We recognize that violation of public policy may be a thoroughly effective defense to enforcement of a contract otherwise legal. See, e.g., Jacob v. Norris, McLaughlin & Marcus, 128 N.J. 10, 607 A.2d 142 (1992) (enforcement denied to contract interfering with client’s freedom to choose legal representation); Accountemps v. Birch Tree Group, 115 N.J. 614, 560 A.2d 663 (1989) (enforcement denied to contract providing for commission to unlicenced employment agency); Vasquez v. Glassboro Service Ass’n, Inc., 83 N.J. 86, 415 A.2d 1156 (1980) (enforcement denied to contract permitting self-help dispossession of migrant workers). These cases are, of course, illustrative of the Court’s refusal to enforce contracts violative of this State’s public policy. We also recognize that a contract made in this State will be denied enforcement here if it violates federal public policy. See, e.g., Cooper Medical Center v. Boyd, 179 N.J.Super. 53, 430 A.2d 261 (App.Div.1981) (medical indigent may not be sued for hospital bills where hospital failed to comply with its Hill-Burton obligations). And we are also aware that this State may withhold enforcement of a contract that is legal in the jurisdiction where made, but whose enforcement in New Jersey would seriously offend this State’s public policy. See, e.g., Caribe Hilton Hotel v. Toland, supra, 63 N.J. 301, 307 A.2d 85 (recognizing the authority of the Court to refuse to enforce a gaming contract legal in Puerto Rico where made because of its *504offense to New Jersey’s anti-gaming public policy, but nevertheless concluding that a gaming contract is not so offensive to New Jersey public policy as to warrant unenforceability here). We have not, however, found any reported decision in which our courts have withheld enforcement of a valid contract made and performed in this State and with which it has the primary nexus simply because it violates another state’s public policy. Nor have we found expression of any such rule of law elsewhere. To the contrary the proposition that another state’s public policy is persuasive if contrary to one’s own has been expressly rejected. See In re Marriage of Chapman, 297 Ill.App. 3d 611, 231 Ill.Dec. 811, 697 N.E.2d 365, 369 (1998); State Farm Mutual Automobile Insurance Company v. Collins, 258 Ill.App.3d 1, 196 Ill.Dec. 217, 629 N.E.2d 762, 764, appeal denied, 156 Ill.2d 567, 202 Ill.Dec. 932, 638 N.E.2d 1126 (1994).

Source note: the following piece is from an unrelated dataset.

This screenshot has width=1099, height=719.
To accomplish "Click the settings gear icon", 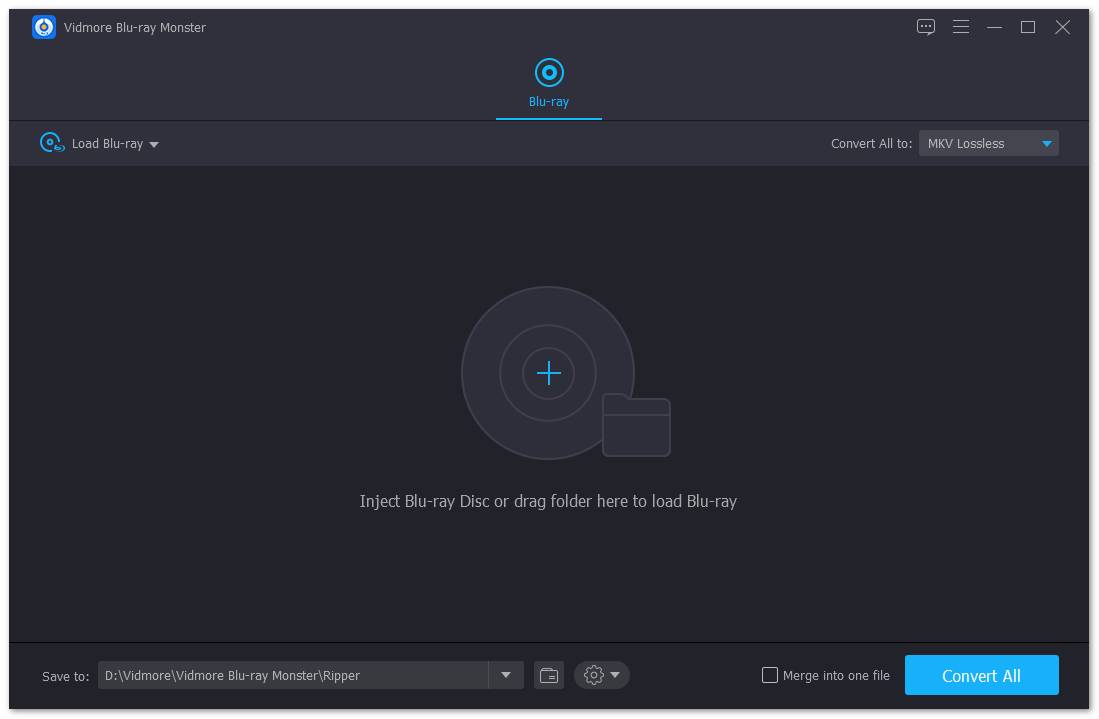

There are other good reasons in common sense as well as equity supporting our determination. A New Jersey licensed physician who renders medical services in this State should be able to rely on the contract laws of this State in seeking payment. It is also arguable that by deciding to have her treatment outside of Pennsylvania, defendant waived the benefit of this aspect of the Pennsylvania workers’ compensation law. We are satisfied that the reasonable expectations of both parties in respect of the rendering of medical treatment here were or should have been consistent with defendant’s agreement to pay for the medical services rendered by plaintiff.
We have considered defendant’s remaining objections to the grant of summary'judgment to plaintiff and conclude that none of them has sufficient merit to warrant discussion in a written opinion. R. 2:11-3(e)(1)(E).
The summary judgment appealed from is affirmed.